The world of mobile technology has pushed organizations to diversify workflows, but as we diversify, so do the attacks. Before the proliferation of mobile devices, user credentials were protected by the corporate firewall. But times have changed.

There were 1.3 million malicious mobile installations blocked in 2017 by Kaspersky Lab. Endpoint security has become paramount in an age where identity is the new perimeter. In order to secure that perimeter, many organizations are looking to marry their current network infrastructures with new security solutions. This is where two security solutions can work together as one.

VPN – endpoint security for organizations

Virtual private network (VPN) technology isn’t new — it’s been around for more than 15 years. But as times have changed, VPNs have too. Most VPN providers have embraced new ways of working by offering mobile endpoint security solutions, and a good VPN offers much more than just security-enhancing encryption.

Corporate VPNs, for example, can greatly reduce the risk of security breaches and cyber attacks. In addition, corporate VPNs offer scalability and savings when compared to non-VPN, remote-access services. The centralized resources they offer IT provides the controls they need to manage and secure their domain.

The risks of a VPN

VPNs offer excellent security, but they do come with their share of risks. Most VPNs require a traditional username and password combination, which can easily be guessed or stolen. Compromised VPN credentials are a far greater prize to attackers than a single application as they are often configured to give much greater access to tools and information. In the instance that VPN credentials fall into the wrong hands, malicious actors are essentially provided with the keys to your corporate network.

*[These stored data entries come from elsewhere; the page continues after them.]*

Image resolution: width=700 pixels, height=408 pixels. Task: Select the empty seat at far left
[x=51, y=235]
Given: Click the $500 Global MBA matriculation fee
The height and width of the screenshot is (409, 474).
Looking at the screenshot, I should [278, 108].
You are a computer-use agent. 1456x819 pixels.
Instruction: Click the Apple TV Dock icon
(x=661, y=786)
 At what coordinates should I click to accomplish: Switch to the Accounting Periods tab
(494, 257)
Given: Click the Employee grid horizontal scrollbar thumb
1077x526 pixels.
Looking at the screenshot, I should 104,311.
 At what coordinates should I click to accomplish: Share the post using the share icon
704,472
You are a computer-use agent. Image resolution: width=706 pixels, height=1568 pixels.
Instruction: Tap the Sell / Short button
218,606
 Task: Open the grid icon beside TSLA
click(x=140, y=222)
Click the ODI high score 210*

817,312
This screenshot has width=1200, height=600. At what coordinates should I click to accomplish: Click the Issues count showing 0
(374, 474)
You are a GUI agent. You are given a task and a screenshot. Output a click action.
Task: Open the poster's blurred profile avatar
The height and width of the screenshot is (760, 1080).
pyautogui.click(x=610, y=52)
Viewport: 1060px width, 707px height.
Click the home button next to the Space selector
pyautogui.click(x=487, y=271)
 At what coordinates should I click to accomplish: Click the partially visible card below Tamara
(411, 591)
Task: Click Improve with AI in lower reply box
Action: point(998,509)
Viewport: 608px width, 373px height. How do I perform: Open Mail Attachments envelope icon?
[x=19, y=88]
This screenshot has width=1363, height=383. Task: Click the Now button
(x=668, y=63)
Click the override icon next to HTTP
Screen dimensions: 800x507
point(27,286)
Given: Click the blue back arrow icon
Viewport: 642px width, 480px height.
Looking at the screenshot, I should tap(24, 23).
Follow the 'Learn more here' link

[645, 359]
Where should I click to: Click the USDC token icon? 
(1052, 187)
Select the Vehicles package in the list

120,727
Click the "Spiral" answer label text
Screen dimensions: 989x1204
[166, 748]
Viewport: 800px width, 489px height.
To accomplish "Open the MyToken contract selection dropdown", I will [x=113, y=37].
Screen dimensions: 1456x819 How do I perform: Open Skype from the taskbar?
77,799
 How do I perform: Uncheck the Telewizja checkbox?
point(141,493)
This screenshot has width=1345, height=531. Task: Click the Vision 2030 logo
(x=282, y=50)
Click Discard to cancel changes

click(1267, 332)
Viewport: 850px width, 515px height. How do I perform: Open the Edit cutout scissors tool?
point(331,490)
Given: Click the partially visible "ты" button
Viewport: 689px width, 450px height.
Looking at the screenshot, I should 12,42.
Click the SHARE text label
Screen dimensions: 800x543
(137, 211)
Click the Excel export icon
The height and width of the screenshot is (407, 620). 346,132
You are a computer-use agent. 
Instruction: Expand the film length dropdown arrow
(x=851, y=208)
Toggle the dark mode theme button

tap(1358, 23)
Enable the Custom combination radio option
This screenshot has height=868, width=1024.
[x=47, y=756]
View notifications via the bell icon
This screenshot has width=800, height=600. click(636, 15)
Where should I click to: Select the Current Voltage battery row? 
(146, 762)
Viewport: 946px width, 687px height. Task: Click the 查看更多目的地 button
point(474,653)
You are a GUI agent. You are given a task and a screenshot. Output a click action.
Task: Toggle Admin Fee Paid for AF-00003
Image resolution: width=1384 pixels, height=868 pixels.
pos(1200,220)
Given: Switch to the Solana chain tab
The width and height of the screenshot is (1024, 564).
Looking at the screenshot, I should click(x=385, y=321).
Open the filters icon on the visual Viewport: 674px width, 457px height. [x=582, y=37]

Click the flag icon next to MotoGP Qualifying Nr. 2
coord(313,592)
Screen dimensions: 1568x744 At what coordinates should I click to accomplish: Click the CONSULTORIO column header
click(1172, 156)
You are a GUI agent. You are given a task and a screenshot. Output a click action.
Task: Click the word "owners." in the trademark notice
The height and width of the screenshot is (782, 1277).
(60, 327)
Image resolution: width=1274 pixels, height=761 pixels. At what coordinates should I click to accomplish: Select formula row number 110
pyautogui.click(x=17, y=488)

Secure your VPN with Multi-factor Authentication

According to Verizon’s 2017 Data Breach Investigations Report, 81% of data breaches involve weak or stolen credentials. VPNs should be secured like any other application that relies on a username and password combination — with multi-factor authentication (MFA). A VPN without MFA is a house without a gate — with the right key, attackers can simply let themselves in. By implementing MFA with a VPN, organizations create a second layer of defence. 

Risks, however, are not always static. Nowhere is this more evident than when managing a remote workforce, where neither the location nor the device used by each employee are consistent. An adaptive MFA solution mitigates this by dynamically adapting security and authentication policies based on the user, device, or location, prompting a user for an additional factor (such as verifying a push notification or an email OTP).

VPNs ensure company tools and information remain secure and private, but if VPN log-in credentials are the keys to the kingdom, then another layer of security is crucial to ensure they don’t fall into the wrong hands. Okta’s adaptive MFA solution offers security without sacrificing the flexibility today’s workforce demands.